Learn how to add DRAMA to your images
Guest post by Mitch Anolik
Mitch Anolik and his lovely wife Nathalie have joined us on a couple of our photo tours in Europe over the past few years.
Mitch is a gifted fine art photographer and here he’ll introduce you to his thoughts on the impact of B&W photography and also shares techniques for adding dramatic effects to his images.
See more of Mitch’s images on Instagram @mitchellanolik
From Dr. Google: High–key lighting (or post-production) reduces the lighting ratio in the scene, meaning there’s less contrast between the darker tones and the brighter areas. Alternatively, Low–key lighting has greater contrast between the dark and light areas of the image with a majority of the scene in shadow. Mitch uses both approaches for full impact.
And here is Mitch:
On the Power of B&W
As a photographer, I explore lines, shapes, light, and textures. Often abiding by the principle that less is more, I aim to reduce the image to its essence. In this venture, it often seems easier and more fruitful to opt for monochrome rather than color.

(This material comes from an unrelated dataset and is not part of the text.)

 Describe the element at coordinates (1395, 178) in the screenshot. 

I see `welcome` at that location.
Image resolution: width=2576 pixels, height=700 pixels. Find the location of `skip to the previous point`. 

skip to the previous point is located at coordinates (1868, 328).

A Photographer’s Evolution
I’ve come full circle. In my early days with photography, I had a darkroom and an SLR camera. B&W prints were my thing using PanX and TriX film. I lost my darkroom to my two children. Space was a premium at that time.
I didn’t resume photography until the early 2000s and became obsessed with Velvia slide film. The colors were so vivid and vibrant. I was not alone in this realm. Many a photographer made Velvia a popular option.
I converted reluctantly to digital in about 2006, concerned about its quality. Did it measure up to color slides? I determined it did and continued in color with little consideration of B&W.
From B&W to Color and Back
Exploring lines, shapes, light, and textures, I noticed that B&W often made it easier to direct the viewer’s eye with my control of light and lines. Color often, not always, became a distraction.
To this present day, I still start in color and leave it as such if I’m pleased. If I think that the image has potential, but am not satisfied, I am always experimenting. I play around with options in Adobe Camera Raw and Photoshop.
I do the initial rough processing in Adobe Camera Raw via Bridge. (Or use Lightroom which has the same tools as ACR)
Thereafter I process in Photoshop and start converting to B&W by reducing the Saturation to zero and slightly increasing the Vibrance.
My next step is to use the Brightness/Contrast layer in PS and optimize the balance of blacks, whites, and grays. This also creates the overall mood and tone of the image.
The next major step involves the Selective Color layer. This is where I select portions of the image (rather than the entire image) to enhance the lightness, darkness, and hues of grays to create the optimal degree of contrast. It is the options in the Selective Color layer that allows me to direct the viewer’s eye to the brightest areas. I stressed the importance of not converting to B&W in ACR or Lightroom. If done so, it eliminates the ability to use the Selective Color layer in Photoshop. PS recognizes it as a monochrome image and disables the Selective Color option layer in the black and white sliders.
I use the Black/White/Neutral sliders in Selective Color. The latter allows me to control the local changes more easily. I may even go back and forth between the Selective Color layer and the Brightness/Contrast layer multiple times in particular areas of the image. I may even eliminate large swaths of the image completely to accentuate my control of the viewer’s eye. Large areas in the image can be converted to black or white using the curves layer manually.
In summary, I go from:
- Adobe Camera Raw (in color) to Photoshop
- Selective Color
Lone House and Big Sur Pyramids are two examples where conversion to monochrome controls the viewer’s eye. The range of black and white makes the image more dynamic.
In this image, eliminating large swaths of gray around and within the subject directs the viewer’s eye. You can move the curves layer manually to exaggerate the contrast.
This shows the value of monochrome by comparing it to the original color interpretation. Color is a distraction here.
Here we move in the other direction. Everything in the image is black except the portion I want the viewer to see.